La romancière québécoise Madeleine Monette vit à New York depuis les débuts de sa vie professionnelle, mais elle a toujours entretenu un lien étroit avec l’UQAM, où elle a été une l’une des premières étudiantes à obtenir une maîtrise en études littéraires, en 1974. En 1993-1994, celle qui est aussi nouvelliste, poétesse et essayiste y a été écrivaine en résidence. En juillet dernier, elle a fait don à l’Université de ses archives: manuscrits (romans et poèmes en chantier), textes de conférences, correspondance avec plusieurs auteurs et autrices d’ici et d’ailleurs ainsi que des photographies.
«En choisissant de confier ses archives à l’UQAM, Madeleine Monette, figure importante de la littérature québécoise contemporaine, démontre son attachement envers l’université qui l’a formée et elle pose un geste empreint de générosité et de confiance», souligne Cédric Champagne, directeur du Service des archives et de la gestion de l’information (SAGI). «Nous sommes reconnaissants qu’elle ait pris l’initiative de communiquer avec nous, poursuit-il. Ce fonds viendra enrichir nos autres fonds littéraires, notamment ceux de femmes qui sont moins bien représentées, et offrira à tous les publics – chercheuses et chercheurs, enseignantes et enseignants, étudiantes et étudiants, ou autres – un accès privilégié à son parcours, à son œuvre et à son processus de création.»
Une œuvre polymorphe et rayonnante
Née à Montréal en 1951, Madeleine Monette vit à New York depuis 1979. Elle est l’autrice, entre autres, des romans Le double suspect (prix Robert Cliche 1980), Petites violences (1982), Amandes et melon (1991), La femme furieuse (1997) et Les rouleurs (2007), repris à Paris en 2015 et à Montréal aux éditions Mains libres en 2021 sous le titre Skatepark, puis traduit en anglais sous le titre The Chalioux Kid en 2026. Elle a également signé deux recueils de poésie, Ciel à outrances (2013) et La mer, au feu, publié en 2017 sous forme de livre d’artiste avant de paraître aux éditions du Noroît en 2020, ainsi qu’un recueil d’essais et d’entretiens, L’Amérique est aussi un roman québécois. Vues de l’intérieur (2022). Certains de ses poèmes, récits et essais sont parus dans diverses revues littéraires au Québec, au Canada anglais, aux États-Unis, en Italie, en France, en Roumanie, en Haïti, en Martinique et au Maroc.
Bien qu’installée à New York, Madeleine Monette n’a jamais cessé de faire vivre la langue française par son œuvre, note Cédric Champagne. «Son parcours, dit-il, témoigne du rayonnement du français au-delà de nos frontières et de la contribution des créatrices et créateurs québécois à la vie culturelle internationale.»

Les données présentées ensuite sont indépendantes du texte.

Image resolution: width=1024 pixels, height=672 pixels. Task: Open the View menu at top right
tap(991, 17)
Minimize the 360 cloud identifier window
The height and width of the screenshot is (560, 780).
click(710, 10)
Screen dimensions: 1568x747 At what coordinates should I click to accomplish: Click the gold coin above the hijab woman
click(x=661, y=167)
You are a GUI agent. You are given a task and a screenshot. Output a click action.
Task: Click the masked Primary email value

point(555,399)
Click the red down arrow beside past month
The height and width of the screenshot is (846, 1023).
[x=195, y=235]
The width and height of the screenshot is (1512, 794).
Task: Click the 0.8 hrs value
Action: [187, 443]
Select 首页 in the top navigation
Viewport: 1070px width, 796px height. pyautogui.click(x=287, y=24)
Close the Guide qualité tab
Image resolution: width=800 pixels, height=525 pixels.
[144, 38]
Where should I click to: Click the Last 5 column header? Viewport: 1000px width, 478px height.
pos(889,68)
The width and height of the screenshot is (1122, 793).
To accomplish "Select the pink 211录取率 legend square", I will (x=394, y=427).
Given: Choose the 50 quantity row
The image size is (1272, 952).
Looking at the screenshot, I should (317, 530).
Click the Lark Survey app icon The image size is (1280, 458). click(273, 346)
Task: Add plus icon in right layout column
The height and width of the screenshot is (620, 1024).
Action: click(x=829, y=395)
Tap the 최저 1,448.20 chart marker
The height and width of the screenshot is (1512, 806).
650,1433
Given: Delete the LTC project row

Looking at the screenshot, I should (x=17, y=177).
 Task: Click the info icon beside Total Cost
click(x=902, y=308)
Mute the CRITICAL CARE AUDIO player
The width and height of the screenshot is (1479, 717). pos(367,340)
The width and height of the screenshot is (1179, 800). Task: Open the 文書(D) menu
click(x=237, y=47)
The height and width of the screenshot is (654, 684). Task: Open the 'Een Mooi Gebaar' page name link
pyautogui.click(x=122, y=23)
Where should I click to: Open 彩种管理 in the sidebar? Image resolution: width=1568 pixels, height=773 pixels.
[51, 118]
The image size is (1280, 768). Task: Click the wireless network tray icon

Admise à l’Académie des lettres du Québec en 2007, Madeleine Monette est aussi membre du PEN American Center, du Centre québécois du PEN et du Parlement des écrivaines francophones (PEF), dont la mission est de promouvoir la littérature féminine dans sa diversité en France et à l’étranger. Elle a d’ailleurs collaboré à la première anthologie du PEF, Voix d’écrivaines francophones, publiée en France (2019), ainsi qu’à trois recueils collectifs, Corps de fille, corps de femme (2023), Toi, ma mère (2024) et Nos exils (2025), parus aux éditions Des femmes à Paris.
L’écrivaine a été mise en nomination pour de nombreux prix littéraires, dont le prix Marguerite-Yourcenar (États-Unis), le prix France-Québec Philippe-Rossillon (France), le Grand Prix des lectrices d’Elle Québec et les prix Molson et Ringuet de l’Académie des lettres du Québec.